In a new paper: Fine-Tuning Language Models with Advantage-Induced Policy Alignment, researchers from Microsoft show that these issues can be alleviated by a novel algorithm called Advantage-Induced Policy Alignment (APA), which leverages a squared error loss function based on the estimated advantages. This research demonstrates empirically that APA consistently outperforms PPO in language tasks by a large margin, when a separate reward model is employed as the evaluator. In addition, compared with PPO, APA offers a more stable form of control over the deviation from the model’s initial policy, ensuring that the model improves its performance without collapsing to deterministic output. In addition to empirical results, the researchers also provide a theoretical justification supporting the design of their loss function.
NEW RESEARCH
A project-driven distributed energy resource dataset for the U.S. grid
Designing future energy systems to accommodate variable renewable energy and third-party owned devices requires information with high spatial and temporal granularity. Existing public datasets focus on specific resource classes (ex. bulk generators, residential solar, or electric vehicles), and are not useful for informing holistic planning or policy decisions. Further, with the growing presence of distributed energy resources (DERs) located in the distribution grid, datasets and models which focus only on the bulk system will no longer be sufficient.

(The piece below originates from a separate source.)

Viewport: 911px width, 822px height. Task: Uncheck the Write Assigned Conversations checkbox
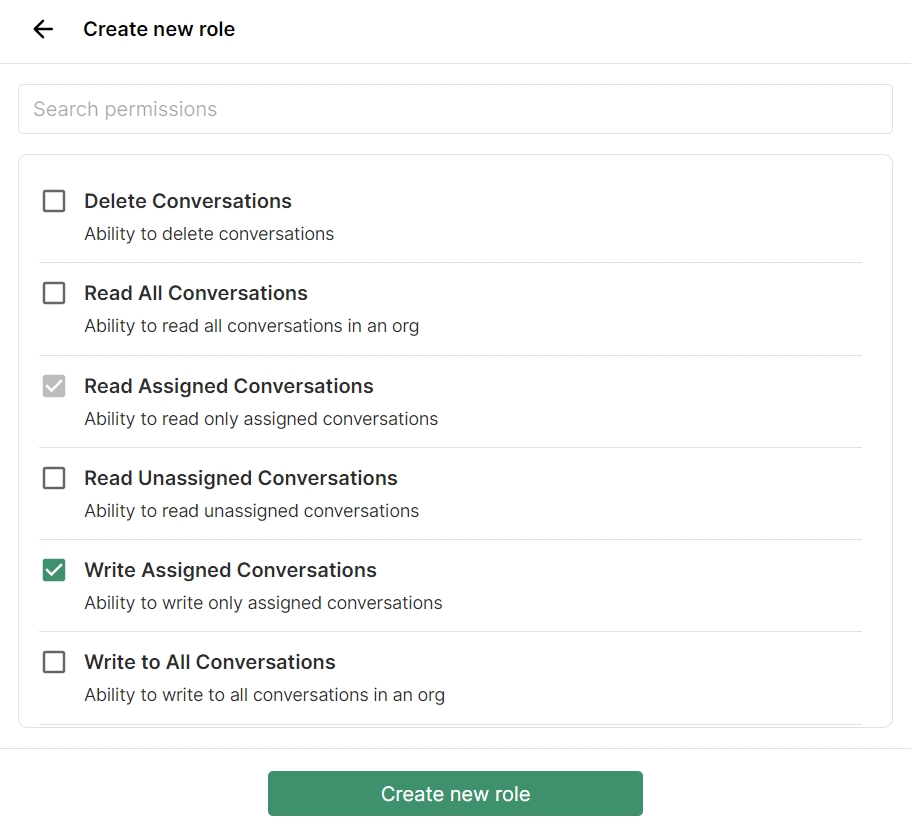tap(54, 570)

In a new paper: Towards closing the data gap: A project-driven distributed energy resource dataset for the U.S. Grid, researchers from Microsoft address this modelling need with a project-driven dataset of DERs for the contiguous U.S., generated using only publicly available data. They integrate the resources into a high-resolution test system of the U.S. grid. This model, and the DER dataset, enable planners, operators, and policy makers to pose questions and conduct data-driven analysis of rapid decarbonization pathways for the electricity system. They further pose a set of research questions in their research project database.
NEW RESEARCH
End-to-end Privacy Preserving Training and Inference for Air Pollution Forecasting with Data from Rival Fleets
Privacy-preserving machine learning promises to train machine learning models by combining data spread across multiple data silos. Theoretically, secure multiparty computation (MPC) allows multiple data owners to train models on their joint data without revealing data to each other. However, prior implementations have had limitations affecting accuracy, breadth of supported models, and latency overheads that impact their relevance.

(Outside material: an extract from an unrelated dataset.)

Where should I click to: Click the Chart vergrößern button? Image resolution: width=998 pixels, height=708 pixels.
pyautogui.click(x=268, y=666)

In a new paper: End-to-end Privacy Preserving Training and Inference for Air Pollution Forecasting with Data from Rival Fleets, researchers from Microsoft address the practical problem of secure training and inference of models for urban sensing problems. This includes traffic congestion estimation and air pollution monitoring in large cities, where data can be contributed by rival fleet companies while balancing the latency-accuracy trade-offs using MPC-based techniques.

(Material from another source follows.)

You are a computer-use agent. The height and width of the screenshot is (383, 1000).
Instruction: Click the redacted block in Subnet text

This work includes a custom ML model that can be efficiently trained with MPC within a desirable latency, and an end-to-end system of private training and inference that provably matches the training accuracy of cleartext ML training. This trained model allows users to make sensitive queries in a privacy-preserving manner while carefully handling potentially invalid queries.
NEW RESEARCH
ASL Citizen – A Community-Sourced Dataset for Advancing Isolated Sign Language Recognition
About 70 million deaf people worldwide use a sign language as their primary language, and at least 71 countries mandate the provision of services in sign language. Nonetheless, most existing information resources (like search engines or news sites) are written, and do not offer equitable access. Intelligent sign language systems could help expand access, but development has been impeded by a severe lack of appropriate data.
To help advance the state of sign language modeling, a team at Microsoft collaborated with colleagues at multiple institutions to create ASL Citizen, the first crowdsourced isolated sign language dataset. It contains about 84,000 videos of 2,700 distinct signs from American Sign Language (ASL), making it the largest isolated sign language recognition (ISLR) dataset available. Unlike prior datasets, it features everyday signers in everyday recording scenarios, and was collected with Deaf community involvement, consent, and compensation. The dataset improves state-of-the-art performance in single-sign recognition from about 30% accuracy to 63% accuracy, over a large vocabulary and tested on participants unseen in training.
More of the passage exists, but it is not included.